Mike Hale writes in the NYT that after Sunday night's Season 5 finale the wildly popular show seems to have lost its way, and to be losing faith with a growing number of its viewers. After two or three seasons of coherent and satisfying action, the show is spinning in place, stalling for time as it crawls toward an ending that will be more disappointing the longer it's delayed. Sound familiar? As with "Lost," there may be a blueprint, but it's not looking very sound. According to Hale, the escalating series of shocks in the season finale was a prime example of substituting sensation for imagination, busyness for drama. "Not content to kill off a mid-major character, the episode moved on to whipping girls, putting a major female character through an excruciatingly long, nude walk of shame and, in its closing seconds, assassinating a fan favorite who was one of the few wholly sympathetic figures in the show."
Amy Sullivan says that the problem is that it's incredibly hard to craft a epic series without getting necessarily bogged down in the middle installments. "Your protagonists are usually in some long-term predicament or up against an enemy who will keep winning until some resolution is reached in the finale," says Sullivan. "So the need to throw in a few shocking moments for the sake of surprise and to keep readers/audiences off-balance is understandable." According to Hale when you look at the overall framework, nearly all the characters are where they were when the season began. "The usurping Boltons are still in Winterfell; Sansa is still on the run; Arya is still hiding in Braavos; the dragon queen Daenerys Targaryen and the sly dwarf, Tyrion, are still marooned in Essos; the Lannisters still occupy the castle in King's Landing," concludes Hale. "This can be blamed on the show's semidependent relationship with Mr. Martin's novels, but viewers (like me) who haven't read the books don't care about that. The question is how much longer we'll care at all."

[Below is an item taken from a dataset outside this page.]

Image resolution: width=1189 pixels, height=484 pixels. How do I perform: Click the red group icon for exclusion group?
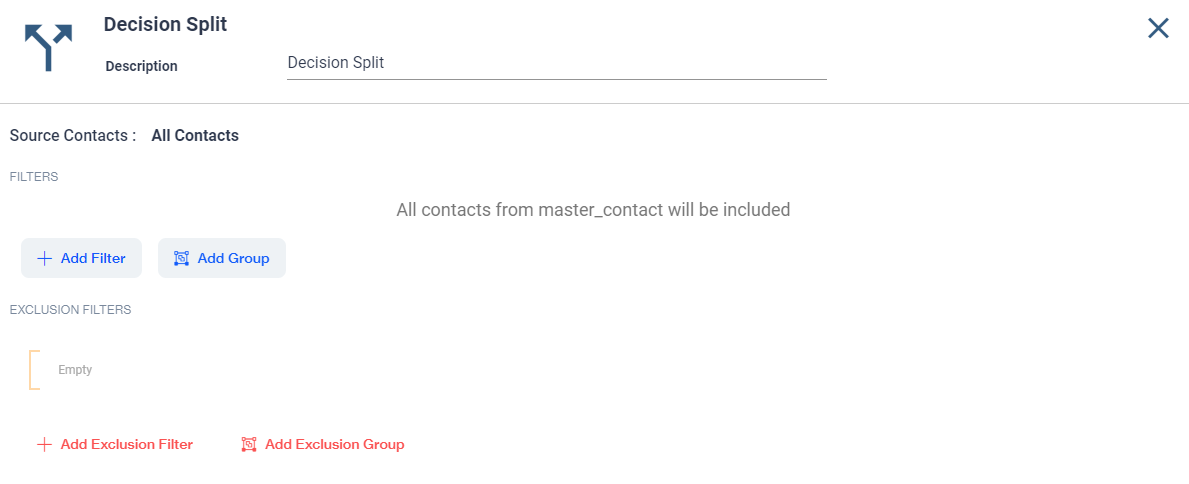coord(249,444)

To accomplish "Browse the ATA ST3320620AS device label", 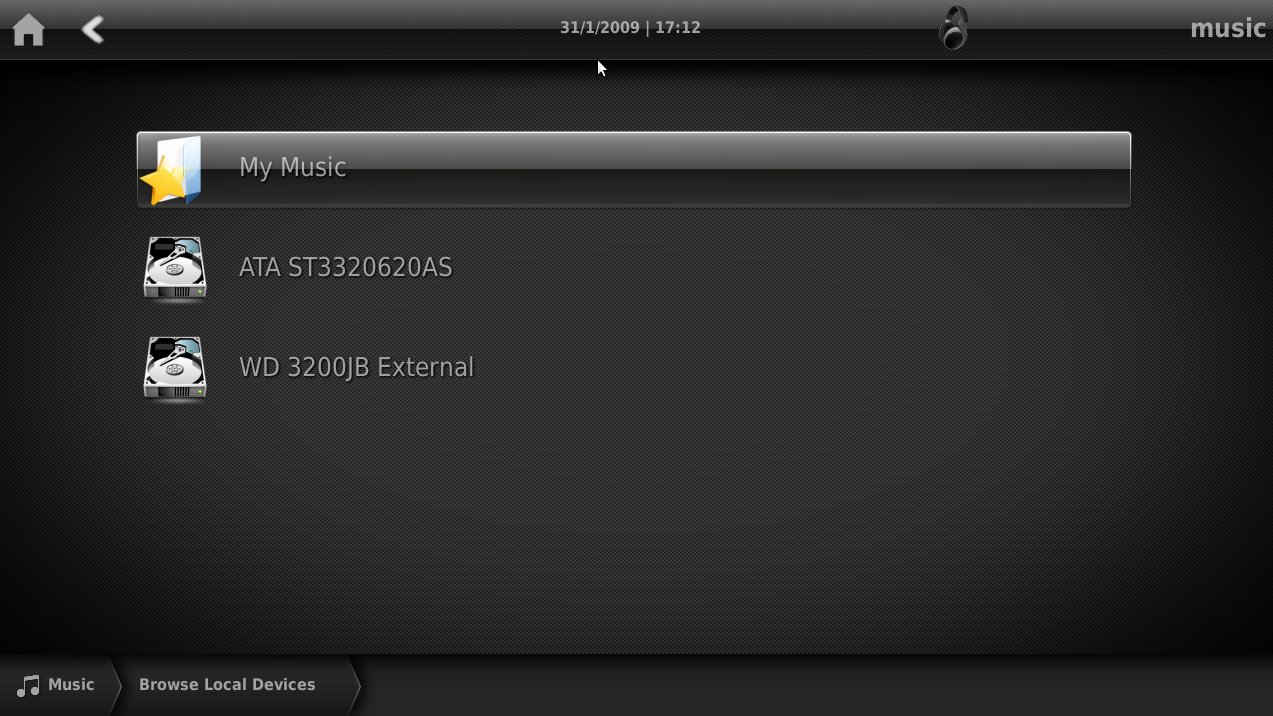I will click(x=345, y=267).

(Score: 4, Insightful) by looorg on Tuesday June 16 2015, @09:16PM
... but viewers (like me) who haven't read the books don't care about that.
Here is the problem. They took some books and made a show about it reach a wider audience. Fantasy had become somewhat popular after the Lord of the Rings movies. But overall the audience wasn't really into fantasy (or reading books), they just liked a good story like they are used to being served in a lot of other TV shows. In these stories good triumphs over evil and all things are resolved nicely. This show isn't that. The "nicest" character in the TV show might be Tyrion and he is a drunken whoremonger that killed his own father and back-stabbed his way to the top (... and that is just in the TV show). Even as it diverges from the books it's never going to be a fairy tale story, there is not going to be any great Disneyfication moment. Living in Westeros clearly sucks no matter your social class or standing.
Add to this the growing problem of people trying to draw parallels between fiction and reality. This has been the cause for the last couple of seasons "social media outrage" as the SJW crowd goes ape as characters literally go on the chopping block. That this is fantasy in a fantasy world in a land with dragons and magic has somehow passed them by. They are seeing real-world connections, where there really are none. I think the first real "outrage" was the Red wedding episode, then we had the Sansa being wedding-raped (thank God they didn't read the book cause it would have been so much worse, not for Sansa but rape scene wise; come to think of it there are few main female characters in the show that hasn't been forced to have sex or "raped" by now), the burning of Shireen (the kid), slutwalked Cersei and killed some other characters. Seriously nothing nice happens in the world of Westeros. It shouldn't have taken any sane person fifty episodes to realize this. Things are not going to get better. They should just stop watching cause nothing is getting turned around.
I don't really know anything about making TV shows or movies but I feel that they are somehow trying to show and tell to many different stories each episodes. It might have been better if they had made them character episodes and shown only what happens in one or two places each episode instead. But that might just be me. It's not even my favorite show but it is interesting enough so I'll keep watching.
(Score: 2, Insightful) by Anonymous Coward on Tuesday June 16 2015, @10:58PM
This is R.R. Martin's MO. Unfortunately not many people know it. When he writes things without someone to rein him in his craptastic worlds don't go anywhere. The good guys get punished badly for being good. The bad guys get a little punishment relative to their actions. Everybody that survives is slightly worse off. There is usually a twist or two at the end that turn even your most obvious hero into a villain and then the story is done. No crescendo, no climax, no closure, no purpose. It is just a prolonged slide through mud and suffering before the whole story falls off a cliff. The End.
Martin makes for a great tween writer, as in, in between key events that someone else writes. Other than that his works always leave an aware audience disappointed.
(Score: 2) by stormwyrm on Tuesday June 16 2015, @11:54PM
Numquam ponenda est pluralitas sine necessitate.
(Score: 2) by looorg on Wednesday June 17 2015, @01:41AM
I think the general view is that the character of Sansa has been merged with Poole for the TV show. As I recall Poole got married and raped by Ramsay in the book (Dance ...). It would be somewhat weird book wise then if Sansa goes there for another rape. But who knows how they'll resolve that problem; it's already messed up considering Poole was seen in the first season of the show. But its not like Ramsay isn't down for more rape.